Reputation: 1307
In Python 2.7 on a Mac I'm printing file names retrieved with nltk's PlaintextCorpusReader:
infobasecorpus = PlaintextCorpusReader(corpus_root, '.*\.txt')
for fileid in infobasecorpus.fileids():
print fileid
and get UnicodeDecodeError: 'ascii', '100316-N1-The \xc2\xa3250bn cost of developing.txt', 14, 15, 'ordinal not in range(128)'
because of the £
symbol in a filename.
As I understand things, fileid
is a unicode string which I need to encode to the default encoding before I can print it, and the default encoding is ASCII.
If I use print fileid.encode('ascii', 'ignore')
, I get the same error.
If I change the default encoding by setting encoding = "utf-8"
in site.py
, (per this advice) it works.
Can anyone tell me:
(a) why encode
has failed
(b) why encoding
works and
(c) what I should do if I'm doing something wrong here? (For example, this describes setting default encoding as 'an ugly hack' that leads to the misuse of strings and creation of buggy code.)
(Disclaimer: new to Python, very grateful for your patience if this is obvious)
=========================================== Update to respond to Rob:
Rob, here is the full text of the test code:
import sys
import os
from nltk.corpus import PlaintextCorpusReader
corpus_root = '/Users/richlyon/Documents/Filing/Infobase/'
infobasecorpus = PlaintextCorpusReader(corpus_root, '.*\.txt')

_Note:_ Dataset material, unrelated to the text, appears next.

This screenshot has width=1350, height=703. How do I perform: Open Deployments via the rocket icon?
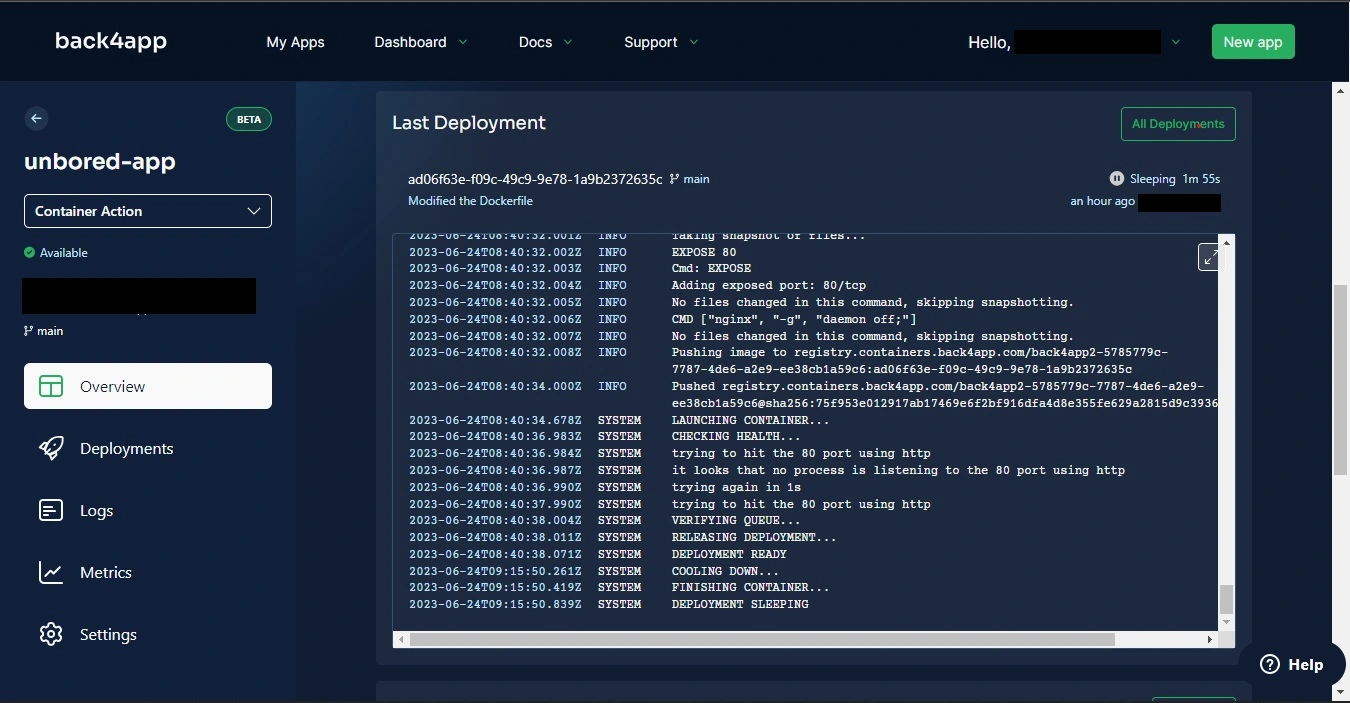coord(50,448)
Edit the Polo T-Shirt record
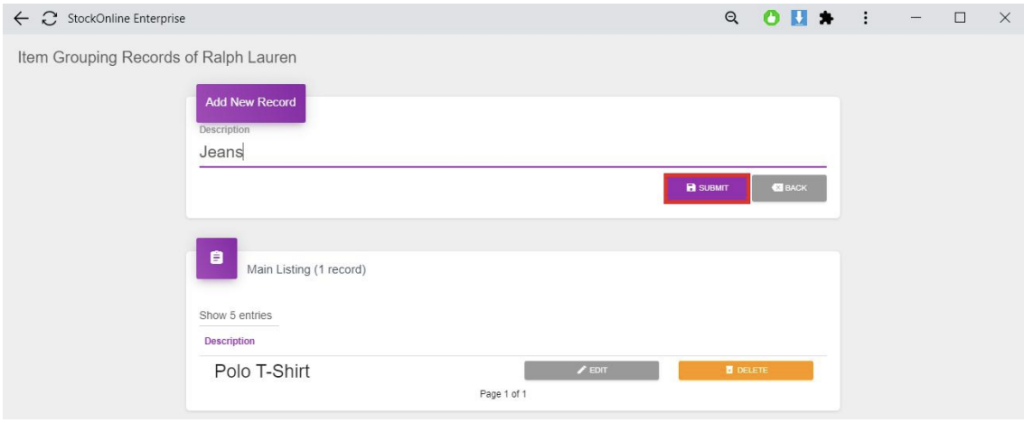 592,371
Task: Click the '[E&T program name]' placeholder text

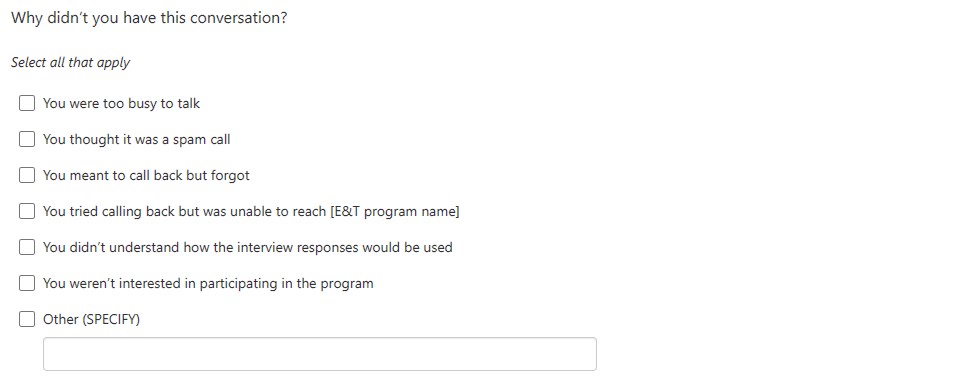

for fileid in infobasecorpus.fileids():
print type(fileid) # result <type 'str'>
fileid = fileid.decode('utf8')
print type(fileid) # result <type 'unicode'>
print fileid.encode('ascii')
I've set default encoding back to ascii
and run it.
print fileid.encode('ascii')
still fails on £
in a filename.
=========================================== Last update in case this is of help to anyone else.
I needed to write:
fileid = fileid.decode('utf8')
print fileid.encode('ascii', 'ignore')
but text = nltk.Text(infobasecorpus.words(fileid))
chokes if it is fed <type 'unicode'>
strings, which seems to contradict the recommendation to immediately convert everything into unicode before further processing.
But now it works. Thanks all, and Rob in particular.
Upvotes: 2
Views: 1429
Reputation: 22619
Check the type of the fileid object. I suspect it is not a unicode object as you suggest. The UnicodeDecodeError
is being raised because of an implicit decode prior to python encoding the string for output (by print
).
Once the string is successfully decoded (to unicode), you can then print it by explicitly encoding it with a codec supported by your terminal. If your terminal supports the display of unicode, you may not need to encode it before output.
infobasecorpus = PlaintextCorpusReader(corpus_root, '.*\.txt')
for fileid in infobasecorpus.fileids():
fileid = fileid.decode('utf8') ## fileid is now a unicode object
print fileid.encode('utf8')
Replace utf8
with whatever encoding is used by your filesystem (maybe latin1 on Windows?, not sure).
EDIT: Overriding the site-wide default encoding is considered a hack as it a) can hide programming issues which may mean your code is not portable across python installs and b) it can affect other code running from the same python installation. Further, being explicit about encoding and decoding your strings makes life easier when you return to your code later; You don't have to remember that you modified site.py
Upvotes: 2